Decoding generates one token per forward pass, which turns the big matrix multiplies into matrix-vector products. To produce that single token, the GPU must stream the entire weight matrix (tens to hundreds of GB) from HBM to its compute cores, but it does very few FLOPs once the bytes arrive. The cores finish almost instantly and then sit idle waiting on the next chunk of memory. So decode is gated by how fast you can move weights, not by how fast you can multiply, which is the opposite of the prefill phase that processes the whole prompt at once.
What is the KV-cache and why does it dominate GPU memory?
The KV-cache stores the per-token Key and Value projections an attention layer has already computed, so each new token attends over the saved K and V instead of recomputing them. Without it, every step would re-attend over all prior tokens and cost would grow quadratically with sequence length. The cache grows with every token and every concurrent request, so at long context it overtakes the model weights: a single 2048-token request on OPT-13B needs about 1.6 GB, and four long LLaMA-2-13B sequences exceed the entire parameter footprint. That is why the KV-cache, not the weights, is what caps your batch size.
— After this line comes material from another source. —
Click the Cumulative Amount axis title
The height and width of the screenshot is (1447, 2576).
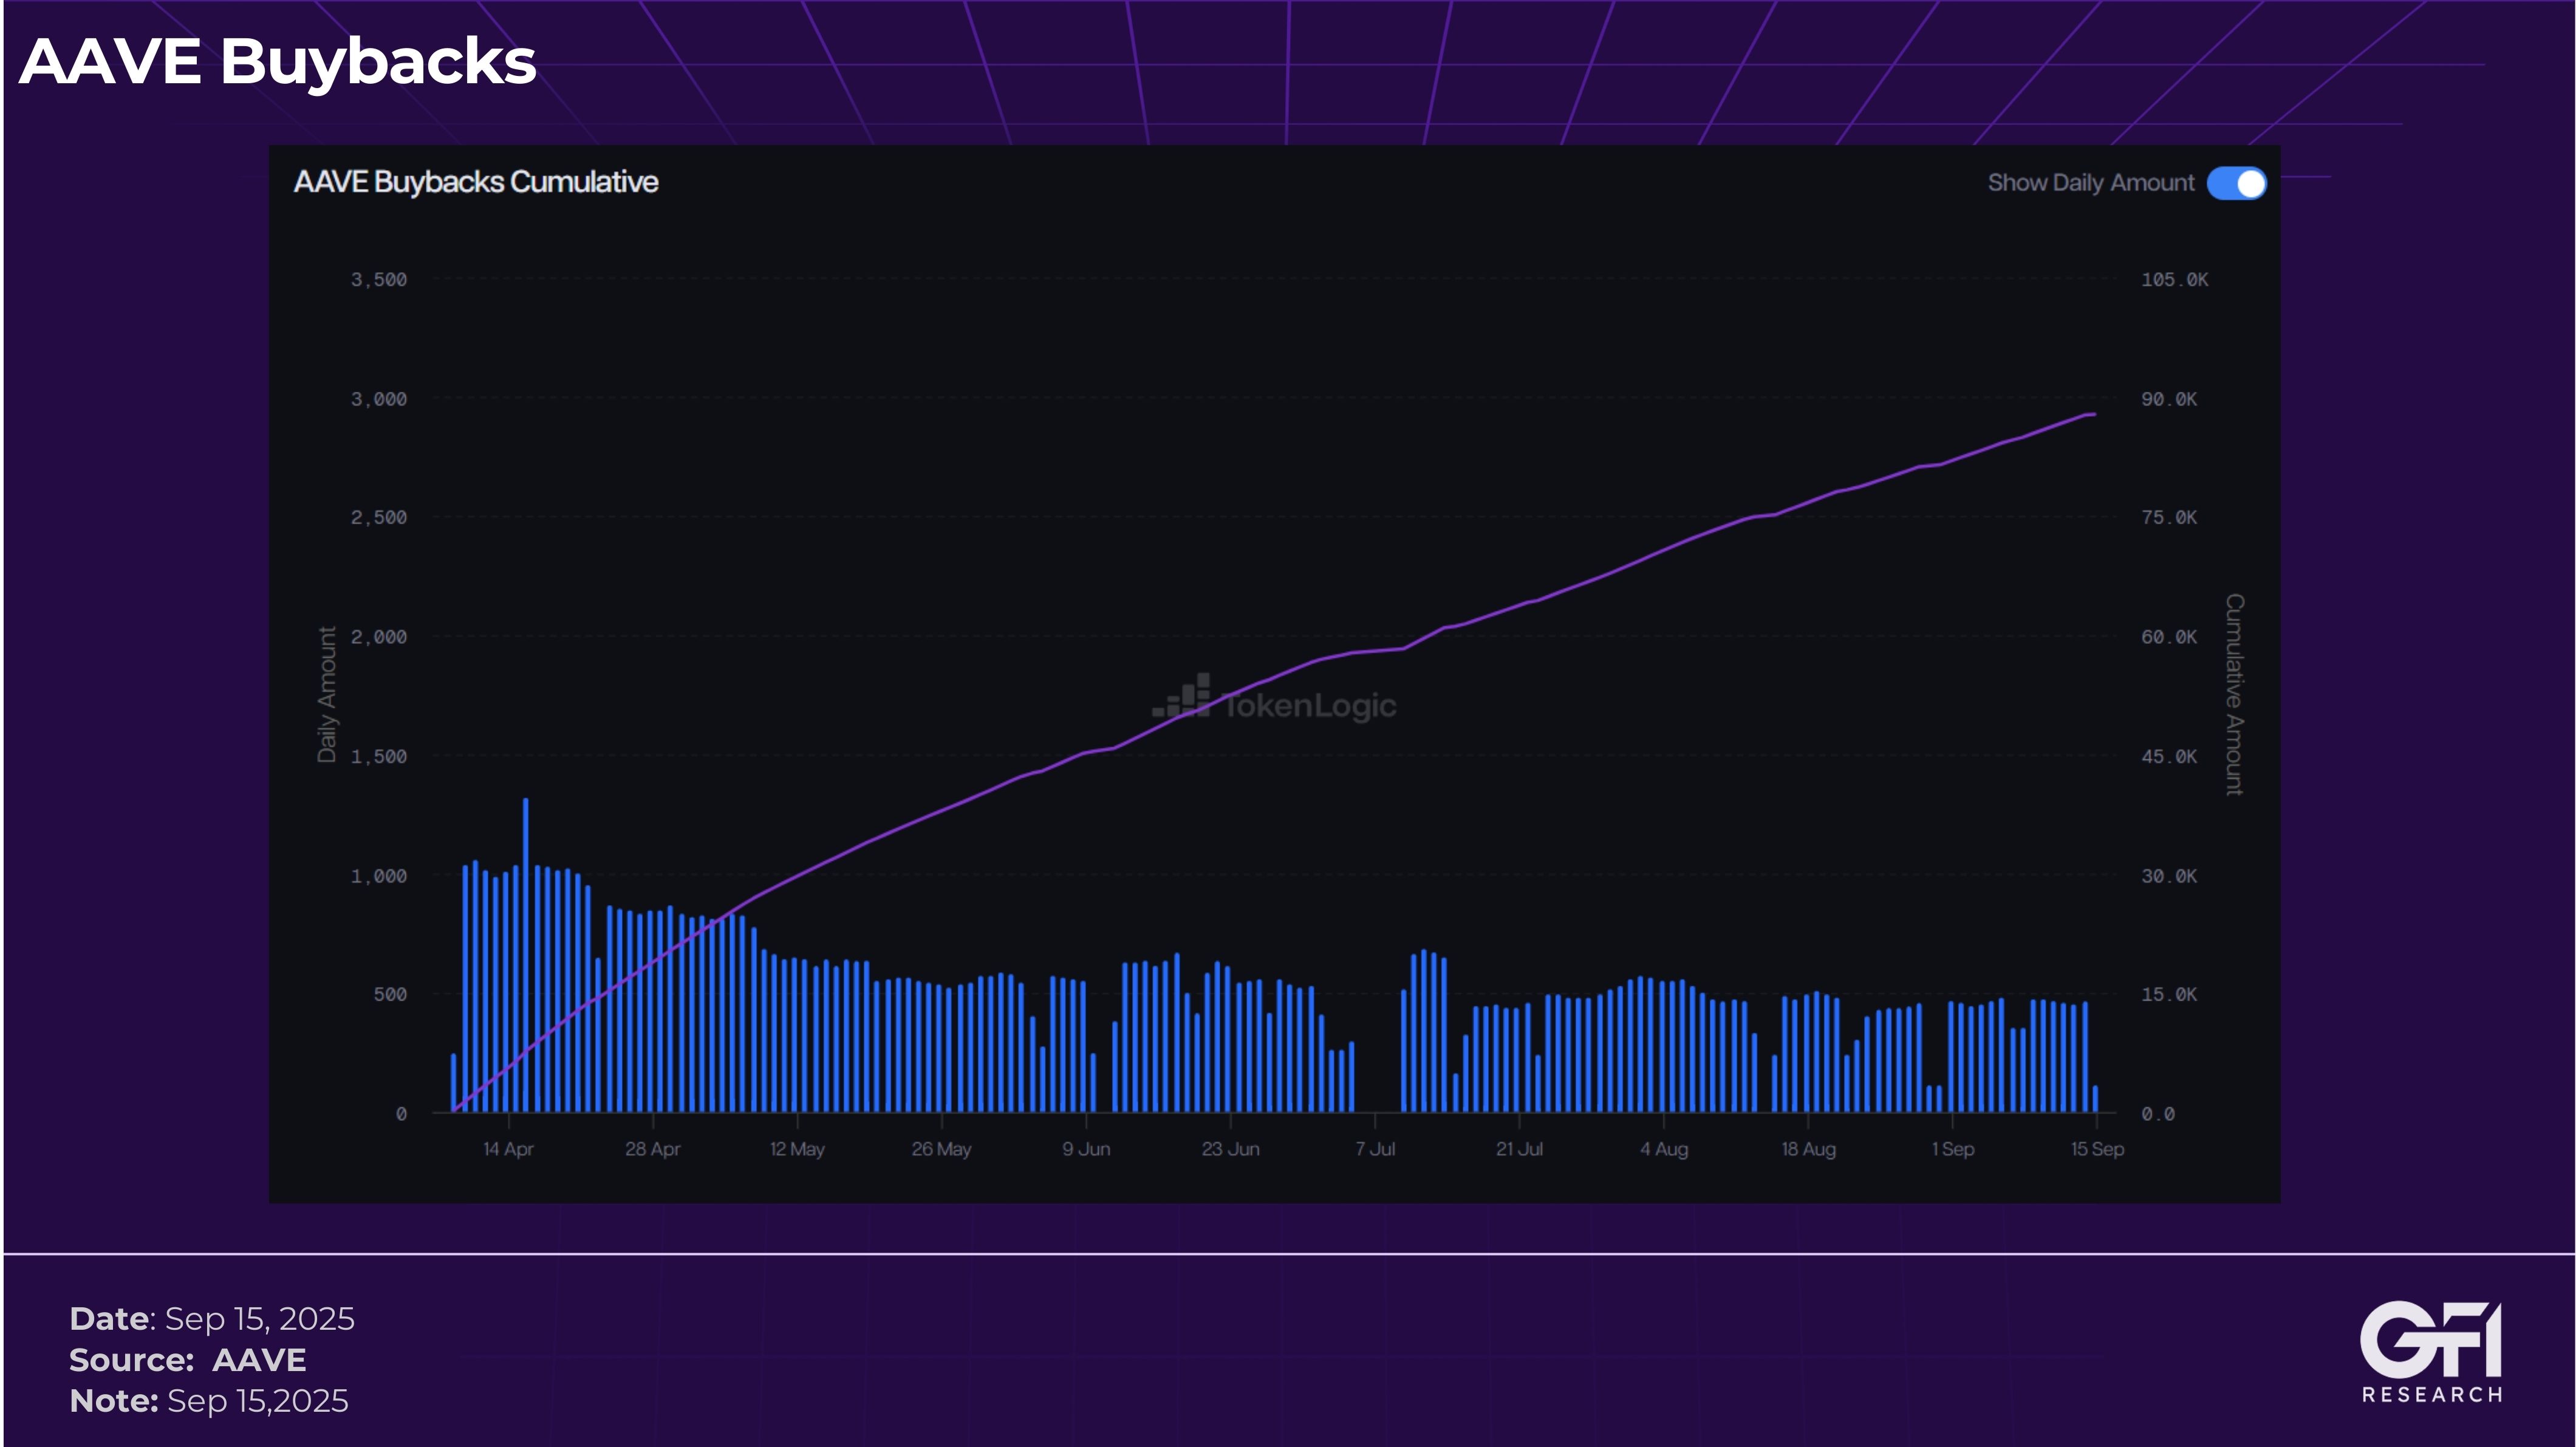pyautogui.click(x=2234, y=695)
What does PagedAttention actually do?
PagedAttention manages the KV-cache the way an operating system manages virtual memory. Instead of reserving one contiguous slab per request sized to the maximum possible length, it splits the cache into fixed blocks of 16 tokens, stores them non-contiguously, and keeps a block table mapping logical positions to physical blocks. Blocks are allocated just-in-time as the sequence grows, which collapses the 60 to 80 percent of KV memory that older systems wasted to fragmentation down to near zero. It is a memory-management scheme, not a faster attention kernel, and it is what lets vLLM fit larger batches for 2 to 4 times the throughput.
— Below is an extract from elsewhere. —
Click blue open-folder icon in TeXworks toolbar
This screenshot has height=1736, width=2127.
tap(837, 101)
How is continuous batching different from regular dynamic batching?
Regular batching groups requests, runs the whole batch to completion, and only then accepts new work, so the batch is held until its longest sequence finishes and early finishers leave their slots idle. Continuous batching schedules at the granularity of a single token: after every forward pass it can evict finished requests and admit waiting ones, so the GPU stays full. Making that work requires selective batching, because requests sit at different sequence positions and their attention cannot be fused into one uniform matrix even though the large feed-forward multiplies can.
Does speculative decoding change the model output?
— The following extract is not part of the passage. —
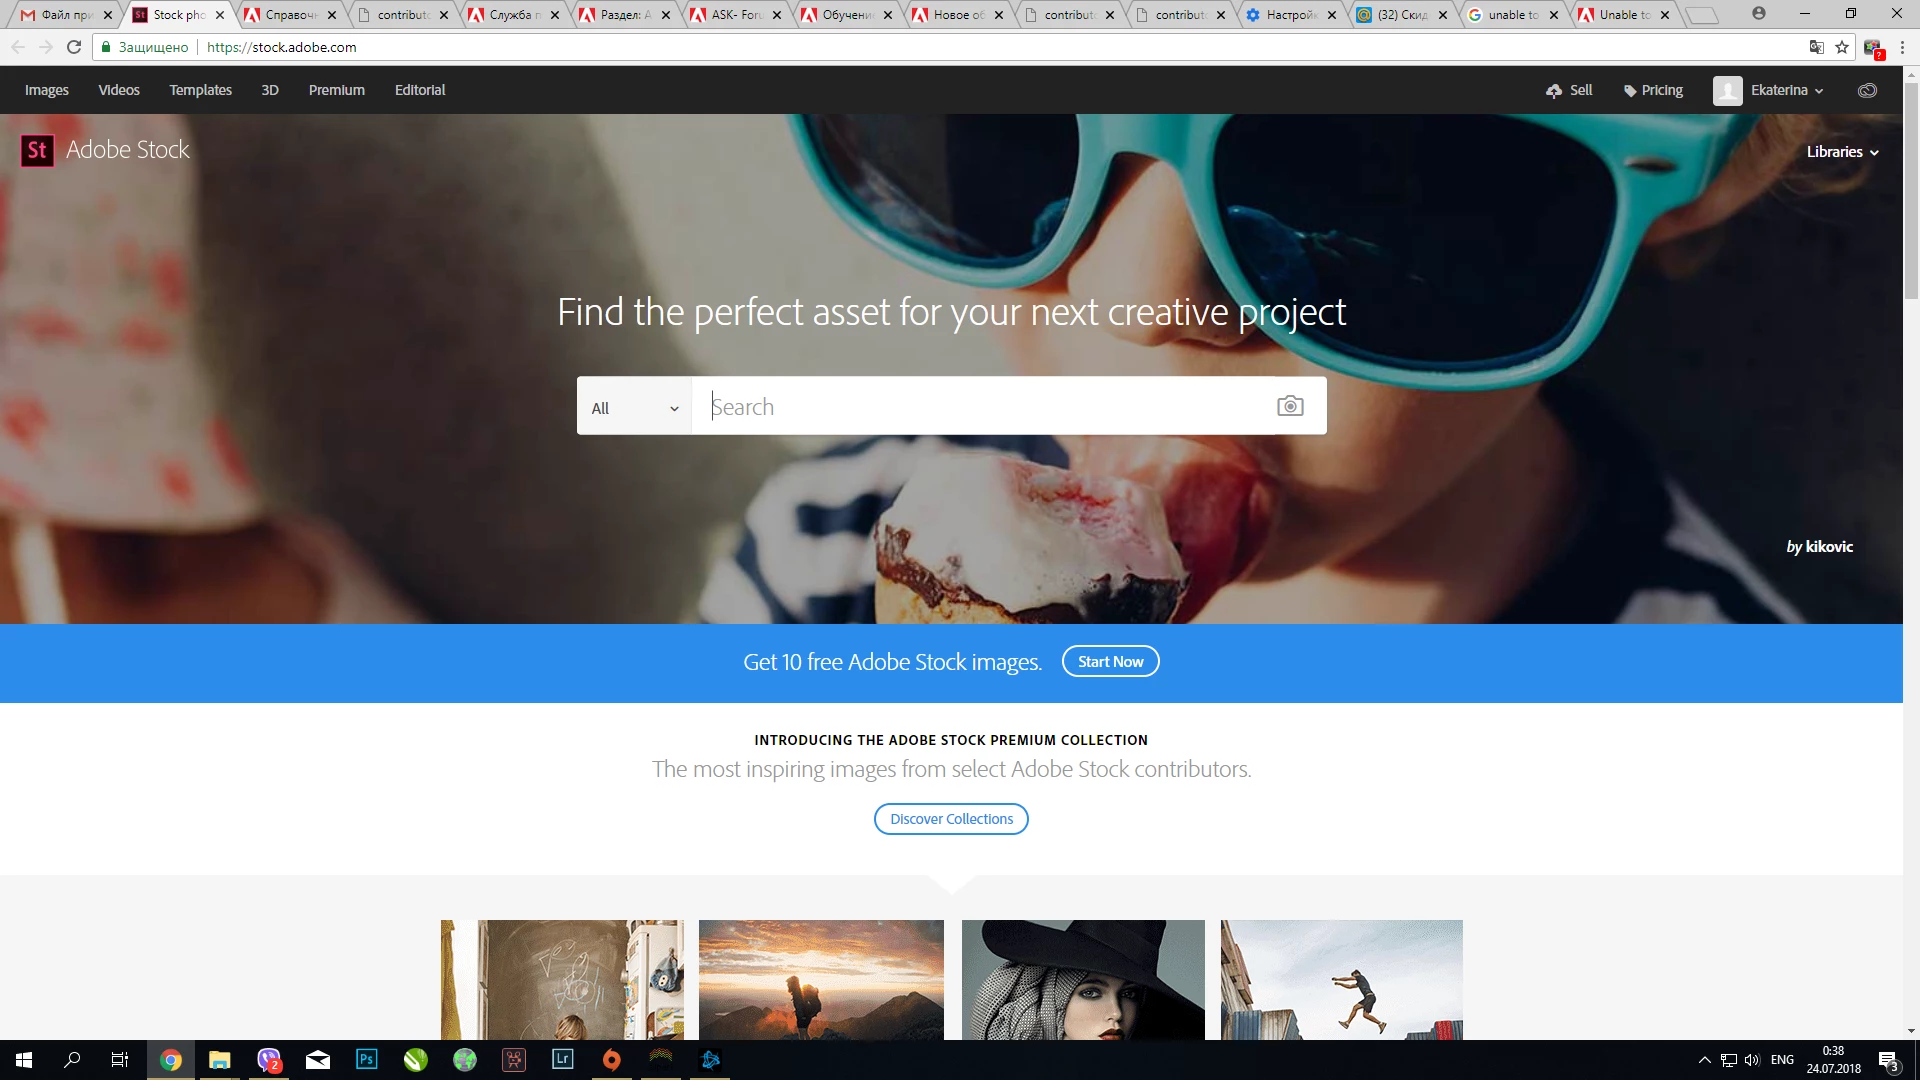Click the Discover Collections button
Viewport: 1920px width, 1080px height.
pos(951,819)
No. A small draft model proposes several tokens cheaply, the large target model verifies all of them in one parallel forward pass, and a modified rejection-sampling rule accepts the longest correct prefix. That rule is constructed so the final output distribution is provably identical to sampling from the target model alone. You spend extra compute on draft tokens and verification, but you do not trade away quality, which is why it gives a 2 to 3 times wall-clock speedup that is safe to ship.